> _EXERCISE GOAL_
The response must consist of the lines from the one holding "Task: Close the Update Marker dialog" through the final line of the entries, given again exactly and without any pictures.

> _ENTRIES SHOWN_

# # # # #

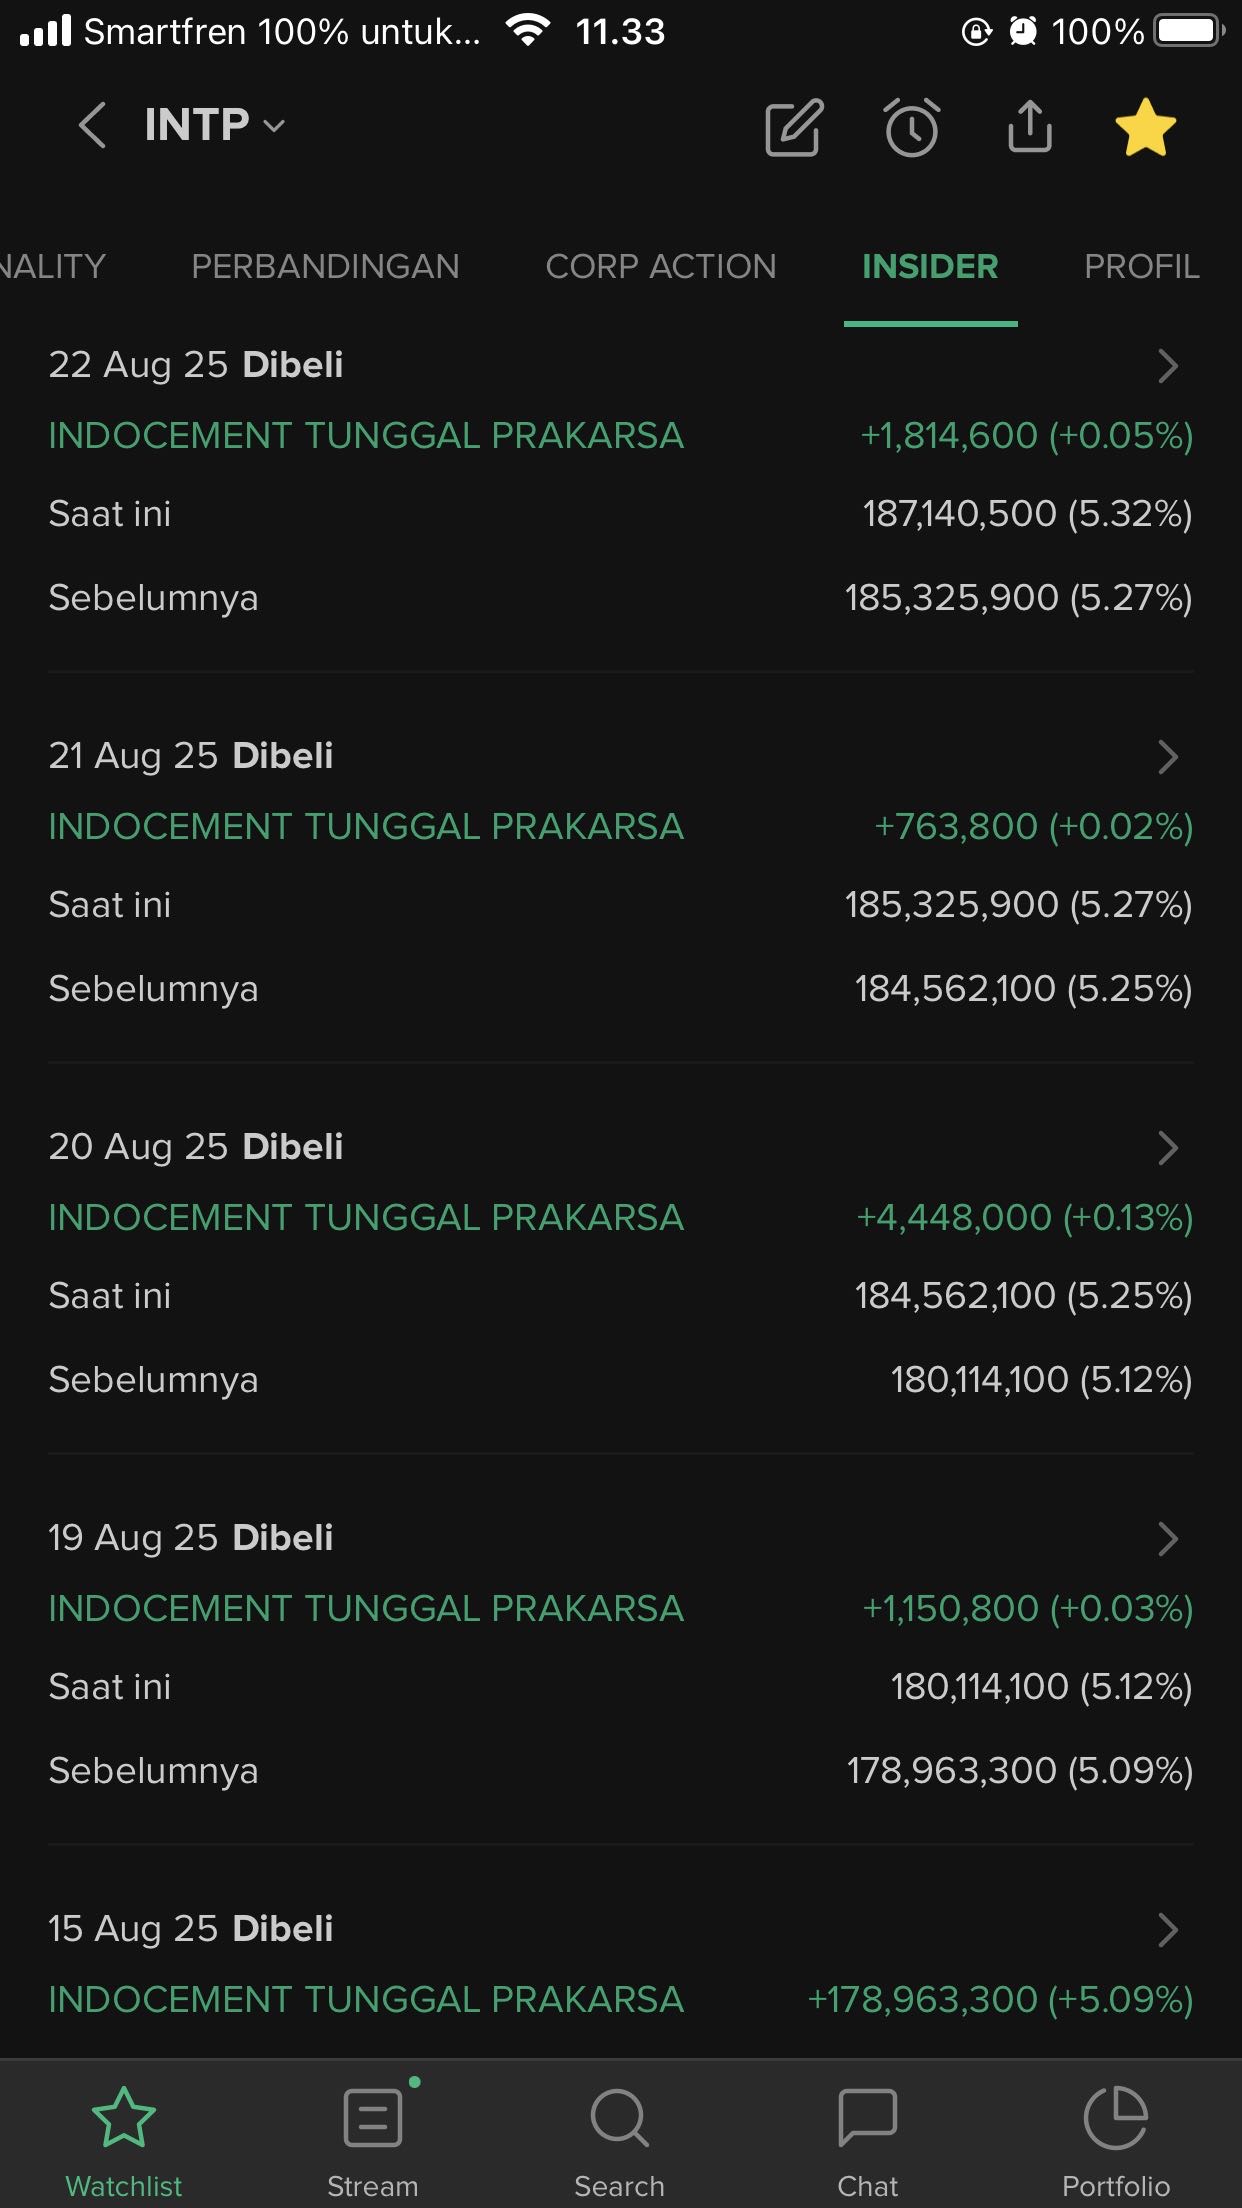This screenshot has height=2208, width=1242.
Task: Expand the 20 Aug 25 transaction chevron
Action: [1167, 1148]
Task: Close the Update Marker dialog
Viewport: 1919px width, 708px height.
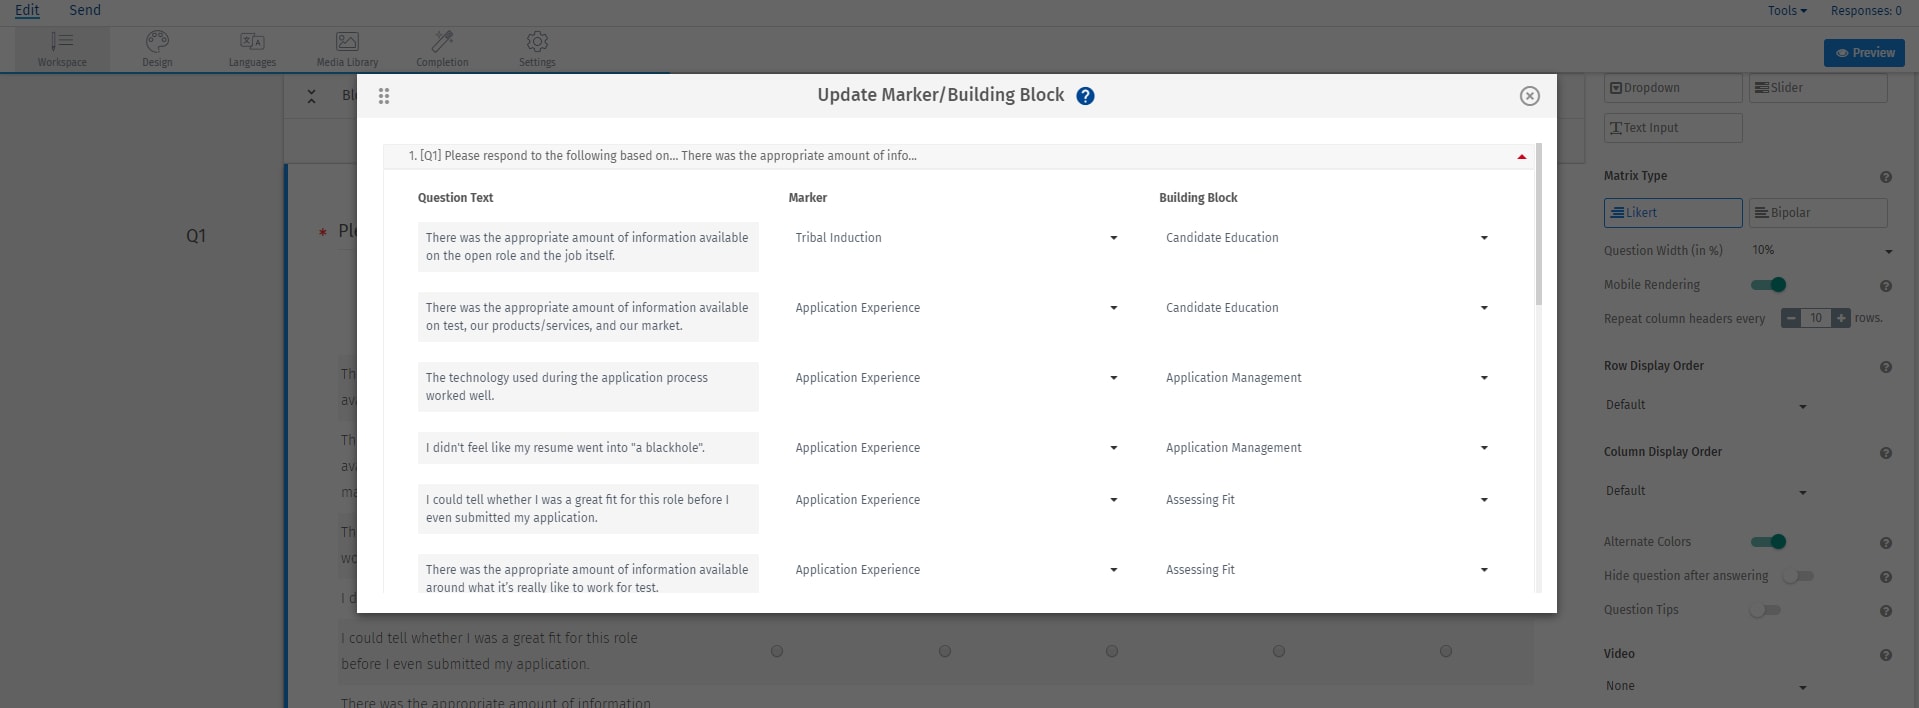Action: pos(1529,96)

# # # # #

> _SOLUTION TO THIS TASK_
Task: Close the Update Marker dialog
Viewport: 1919px width, 708px height.
Action: pos(1529,96)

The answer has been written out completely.